Şundan: CHP'deki tartışma yeni değil. Yeni olmadığı gibi bir gölge boksu. Yani, bu partide kendisini ulusalcı diye tanımlayan bir kanat var. Bu kanat, daha önce çok yazdığım gibi, CHP'nin Altı Okundan biri olan Milliyetçilik kavramının Türkçesi olarak Ulusalcı değil. İçlerinde bazılarının bizzat örgütleyicisi de olduğu üzere, 2007 dolaylarında doruk noktasına çıkmış, asker tarafından yönlendirilen, sol gibi görünen ama özünde devletçi, militarist, laisist, Kemalist bir kanat. İllüzyonu, bu takımın o solumsu görüntüsü oluşturuyor. O sol, bildiğimiz anlamda bir sol değil. Türkiye'de ordunun tanımladığı ve arkasında olduğu bir sol. Yani laisizmi, Kemalizmi ve devletçiliği kendisine şiar edinmiş bir sol.

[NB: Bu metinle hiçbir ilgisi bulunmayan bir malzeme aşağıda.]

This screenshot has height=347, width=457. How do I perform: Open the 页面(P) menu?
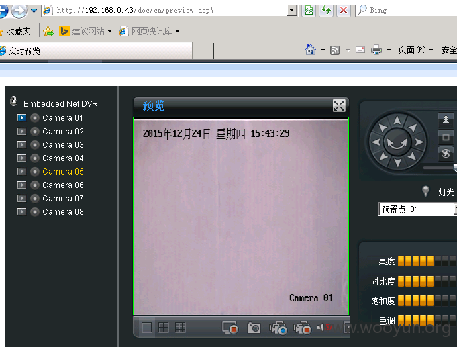[x=415, y=50]
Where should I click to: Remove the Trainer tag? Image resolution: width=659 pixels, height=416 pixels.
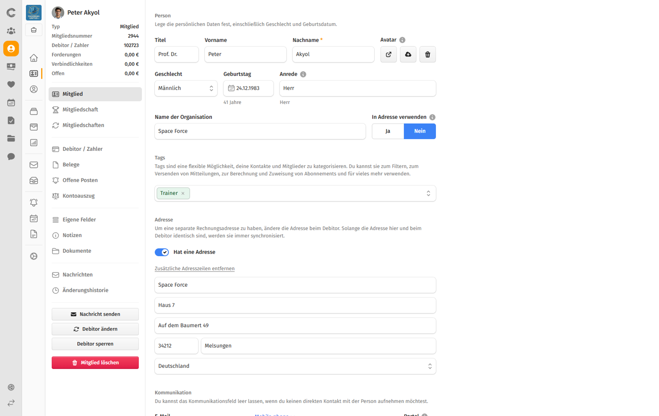pyautogui.click(x=183, y=193)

Bu kanadın karşısında yer alanlar kimler? Bu sorunun berrak bir cevabı olmadığından, parti içindeki çatışma gerçekten bir gölge boksuna dönüşüyor. Parti içinde bir iktidar var. Kılıçdaroğlu bütün teşkilatla birlikte o iktidarı temsil ediyor. Başlangıçta o da ulusalcı eğilimler taşıyordu. Ulusalcıları partiye kabul eden de oydu. Aynı terimlere referans verse bile en azından parti içi siyaset bakımından şimdi onlara biraz daha uzak duruyor.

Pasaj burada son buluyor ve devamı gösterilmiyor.